Bizarre scenarios abound. Pet hyænas, werewolf boys, riotous young women mistaken for newly-hired governesses, exploding babies, and other violent plots and twisted themes are related in spare narrative, often with absurdity at the end. Evelyn Waugh followed Saki's lead in such novels as "Black Mischief" and "A Handful of Dust." But if these Waugh novels might be described as resembling minor Mozart symphonies, Saki's tales are more like Scarlatti sonatas: short, dense with information, virtuosic, and perfect things of their kind. The taste for them is perhaps an acquired one, but it is easy to acquire.

Rating: 5 stars
Summary: Wicked, Wicked man -
Review: Saki has more twists in his tales, and injects his stories with more wickedness and biting satire than any short story writer before or since him and is truly the master of succinct, and highly descriptive writing.

He used a couple of wickedly engaging and attractive main characters for a couple of his collections - these were Clovis and Reginald. To illustrate their essential characters take this quote from 'The Innocence of the Reginald' the following discussion takes place when talking of a painting;

"Youth," said the other, "Should suggest innocence."

"But never act on the suggestion..." [replied Reginald]

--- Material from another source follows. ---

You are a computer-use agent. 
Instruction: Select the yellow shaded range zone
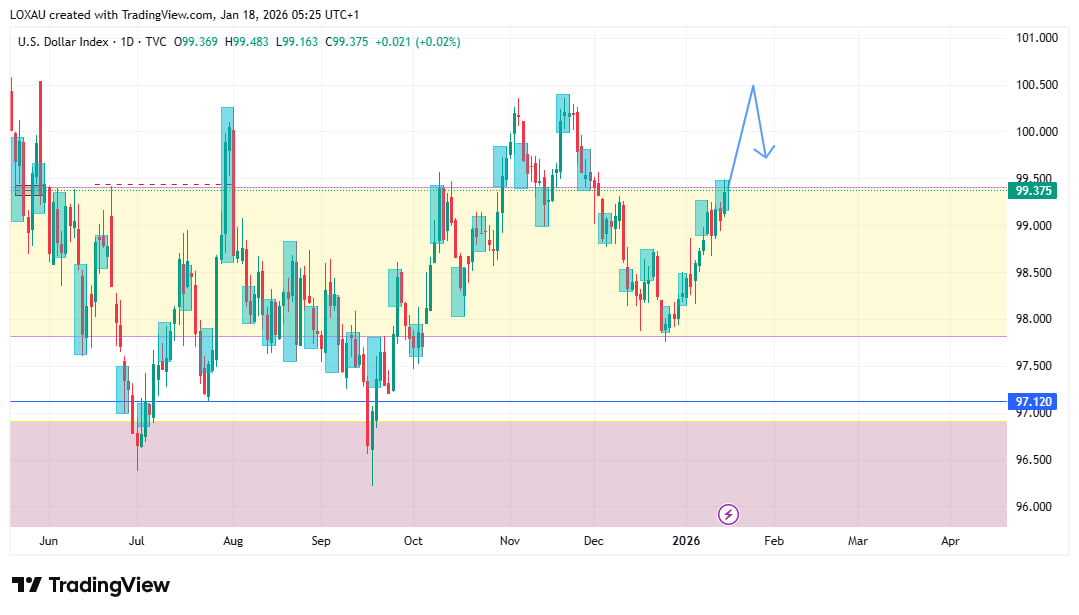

The stories are marvellously un-PC - written before the First World War and probably indictive of a lost age when the British roamed country houses for most the year visiting one another and being grand. Saki, with his wicked pen and sharp wit dissects them beautifully. As there are no stories much longer than a few pages you don't have to commit yourself to a great deal of reading, but once you start reading he is very hard to put down again.

Rating: 5 stars
Summary: One of the best short story writers in the English Language
Review: Saki is good, you may not like his politics, but he is good. He is anti-altruistic, through and through, as he despises do gooders as self-serving and self-martyring and having no real good in mind. The "good" lays in good food, done by a good cook. Saki, interestingly, mocks futurism (the art form of Italian fascism) and Wagnerians and Nietzschians (the not unjustly adopted composer and unjustly misconstrued philosophical guru of the Nazis). He was also anti-suffragette and one of his stories is pathetic in his denounciations of them; but he was not misogynist as he has many smart female charaters in his stories. He is a joy to read, maybe the antithesis of Charles Dickens who one could claim is way too verbose and a dreamer on the virtues of strangers (although I like Dickens), Saki is concise and holds little value in the supposed goodness of strangers. One of the books one should read in their late teens. His novels are interesting and moderately entertaining but lack a sense of completion and posssibly nimbus a show at some limit to his depth. Of his plays only the last in the book was decent.